We ended up deciding against Stream Analytics because Stream Analytics are not very useful for ever changing queries. Changing the query requires a restarting the Stream Analytics job. Putting the notification definitions in the job is hard. There is something called training data that can be used but it is not very suitable for this case.

After we implemented the solution Microsoft launched Azure Functions which at first sight seem like a good fit. I did not do a detailed research because we already had a working solution at that point. I tend to dislike how separate Functions tend to be from the rest of the codebase and I worry about deployment. I guess there are solutions to these problems but they were not in the demos.
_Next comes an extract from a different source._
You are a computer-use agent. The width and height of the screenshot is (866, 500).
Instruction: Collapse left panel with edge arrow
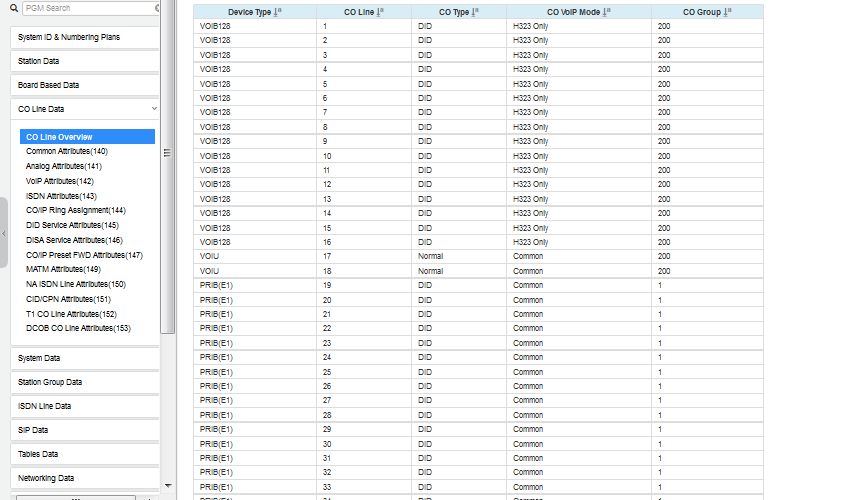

The scalable solution that we had in mind and will evaluate again if we need to scale would work as follows - The Message processing part sends each and every message into azure queue. A consumer gets the messages one by one and checks if the message is eligible for any notification. If it is it is put in DocumentDB or Azure Tables bucket list which is accessible based on the notification ID(s). Another consumer periodically checks the notification buckets and sends all the messages and deletes the bucket list. The solution seems scalable because we can add whatever number of consumers we need and azure queues are built to be scalable. There seems to be no bottleneck part. Now of course with Azure Functions we can replace parts of this systems with if they turn out to be better suited for the task.

Of course I am still open to criticism and other ideas.